7. Donald Trump Could Ruin the Reputation of Conservatism

It is clear, as I wrote above, that Trump is no conservative: he is simply a liberal who has seized upon conservatism because it is convenient for his own selfish purposes. With Trump in office we might be treated to something along the lines of a third Obama term: government-run health care, heavy-handed federal involvement in education, hostility to free speech, an invasive and overbearing government.

He could do serious damage to American conservatism simply because people will come to associate conservatism with Trump.

But because Trump is an unreliable, abrasive, and egomaniacal crackpot of a politician, he could do serious damage to American conservatism simply because people will come to associate conservatism with Trump.

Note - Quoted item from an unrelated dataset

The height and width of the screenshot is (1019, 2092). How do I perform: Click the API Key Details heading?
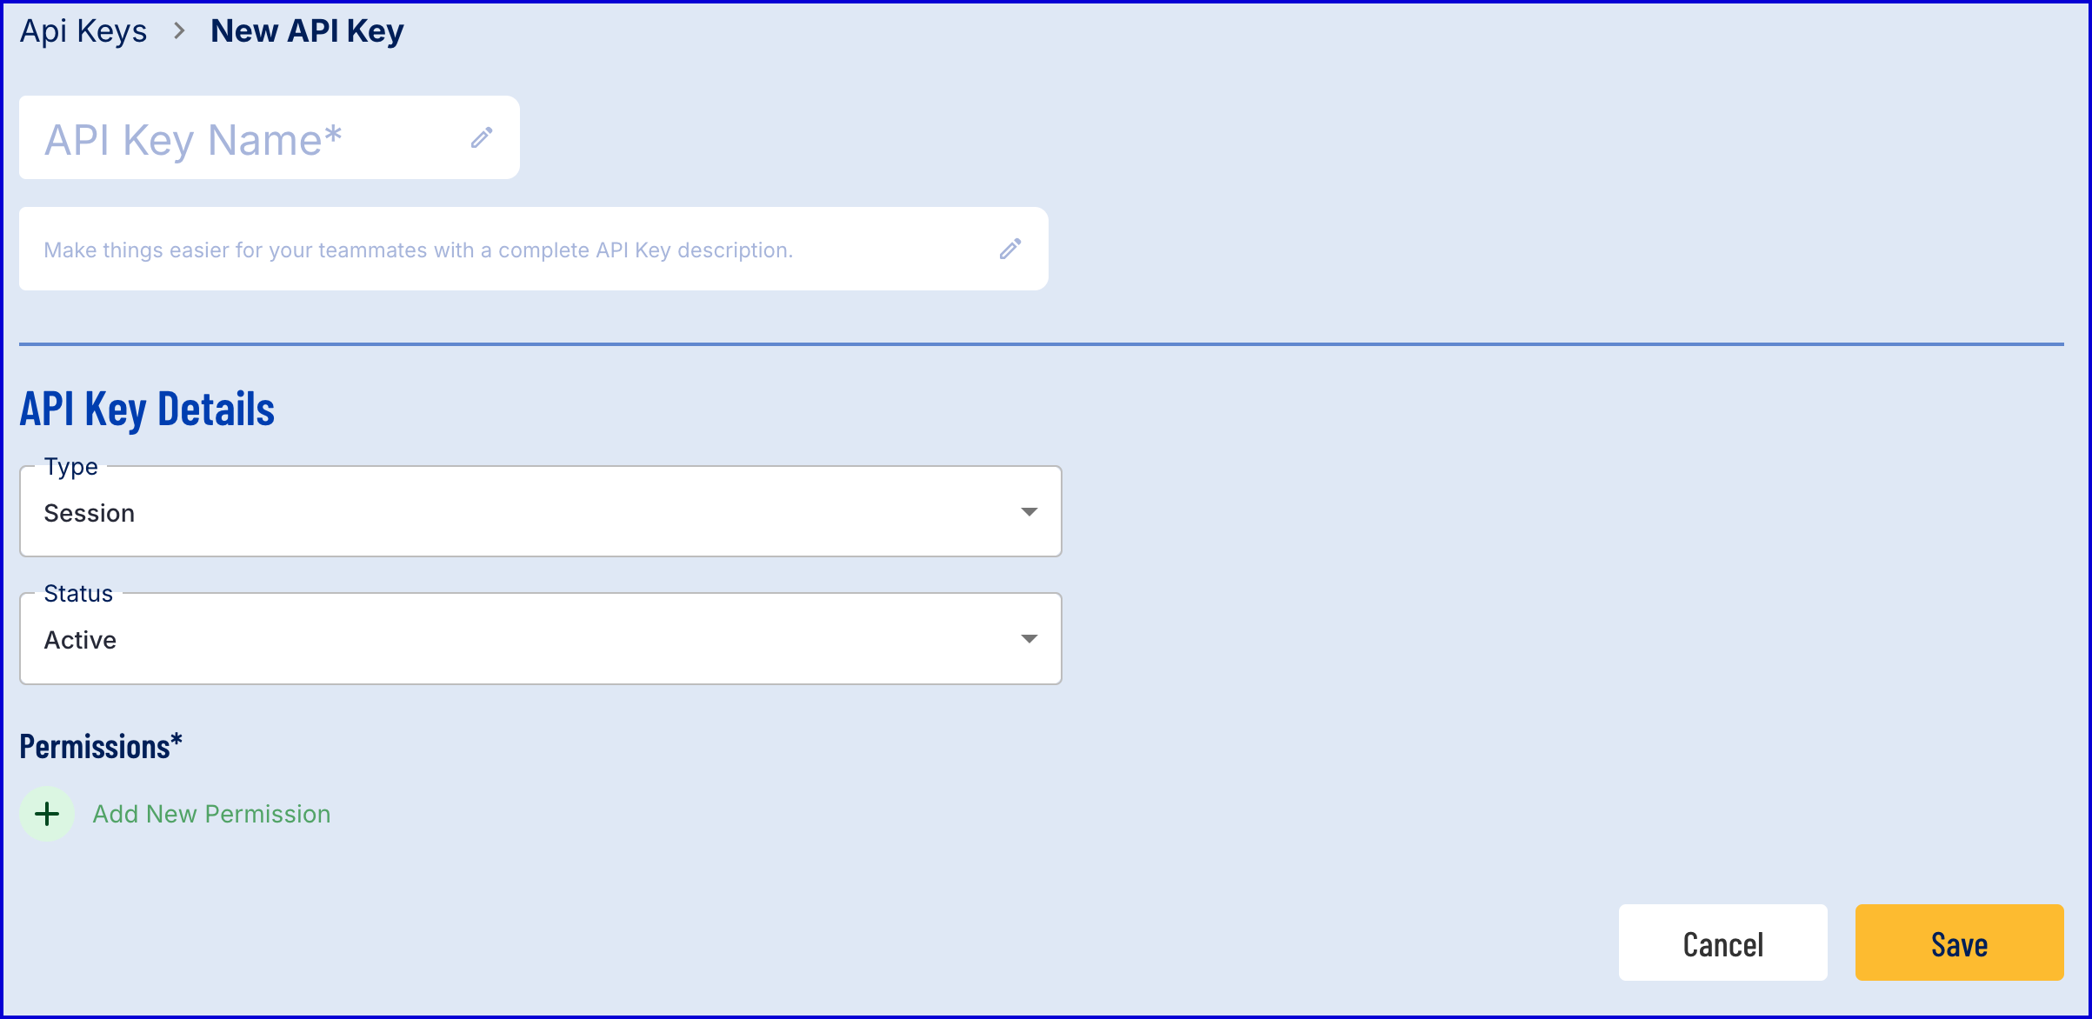tap(147, 409)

Just think: in addition to all the insane, cruel and unbalanced behavior listed above, Trump entertained and promoted wild-eyed conspiracy theories about Cruz’s father; he intimated that Mexico is “sending” rapists to the United States; he mocked a decorated war veteran for being captured by enemy forces; he called for banning the entirety of Muslim immigration to the United States; he promoted the idea that Jeb Bush’s immigration policies were inspired by Bush’s wife’s ethnicity; he indirectly praised the Chinese government for the Tiananmen Square massacre; he stoked fears that Supreme Court Justice Antonin Scalia was murdered; he openly and gleefully mocked a journalist with a physical disability; and he has in general comported himself with narcissism, self-aggrandizement, vanity, and deliberate boorishness.

A man like this—a man with these psychological hang-ups, these awful tendencies, and this kind of reckless behavior—would do incredible if not fatal damage to American conservatism. For at least four years, if not more, the media and the Left (but I repeat myself) could point to Donald J. Trump and say, “That’s what American conservatism is. That’s what conservatives are all about.”

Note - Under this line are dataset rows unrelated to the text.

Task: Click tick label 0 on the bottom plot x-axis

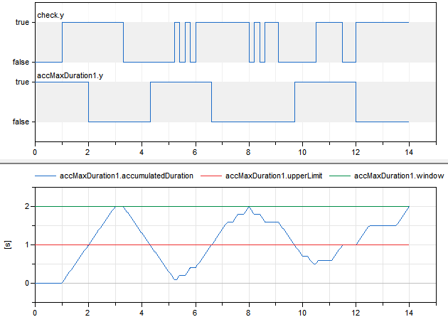Action: point(35,311)
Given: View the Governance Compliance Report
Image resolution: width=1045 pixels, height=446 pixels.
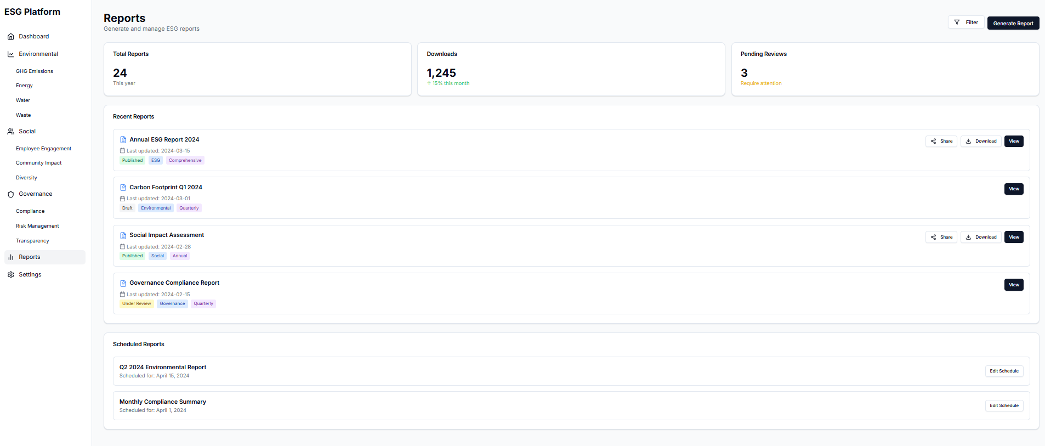Looking at the screenshot, I should pyautogui.click(x=1013, y=285).
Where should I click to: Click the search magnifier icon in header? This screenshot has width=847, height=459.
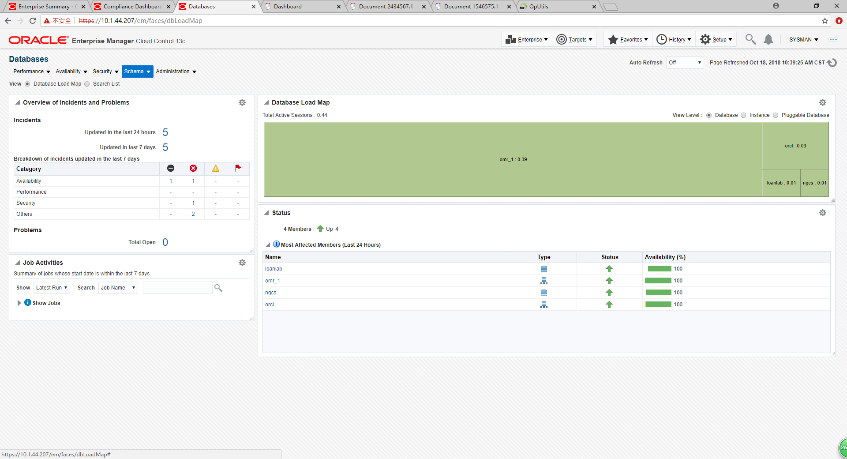tap(750, 40)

Many, many people would believe it. Come 2020 or 2024, conservatives would be up the creek, and liberals could be looking at a generation of smashing victories at the federal, state, and local levels. All because of Trump.

Clinton Is Horrible; Trump Is Worse

There is no good reason to vote for Donald Trump. There is not a single, solitary good reason to cast your ballot for this dangerous and unstable person. There is, of course, the opportunity to vote “third party:” if you simply cannot bring yourself to vote for Hillary, then you can perhaps vote for the Libertarian candidate or else just do a write-in. That’s perfectly defensible.

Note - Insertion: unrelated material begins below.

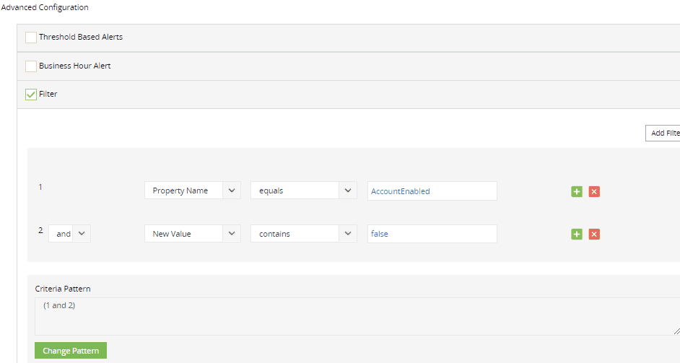Focus the 'false' value input field

(x=432, y=234)
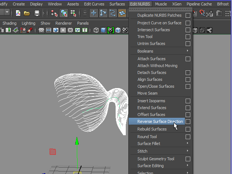Open the Surfaces menu in the menu bar
The height and width of the screenshot is (174, 232).
pyautogui.click(x=117, y=4)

There is not a single, solitary good reason to cast your ballot for this dangerous and unstable person.

Then again, the principal electoral purpose of the 2016 campaign season, for every good and decent American, should be keeping Donald Trump out of the White House. The best bet for doing that? Voting for Hillary Clinton.

It should be clear at this point that I think Hillary Clinton would be a bad president. She would probably even be a terrible one. But she would also be what Trump is not: predictable, arguably sane, able to be reasoned with to a certain degree, unlikely to order soldiers to torture and kill women and children, and so forth.

Under Hillary Clinton our country would probably get poorer, less pleasant, and less free. But under Trump all of these things would still happen—and we would have the added horror of being ruled by a strongman with a quick temper, an insanely delicate ego, and a penchant for inciting violence. Plainly, Hillary is the better and safer option of the two.

This might have been a difficult choice even a few months ago. But the choices are very clear at this point. Trump is a man unfit for any office. He is dangerous, he is reckless, and his candidacy should scare us all.

Walker, Bush, Rubio, Cruz—they all fell by the wayside. Now there is only one person with any hope of keeping Trump out of the White House. Her name is Hillary Clinton. And you should vote for her in November.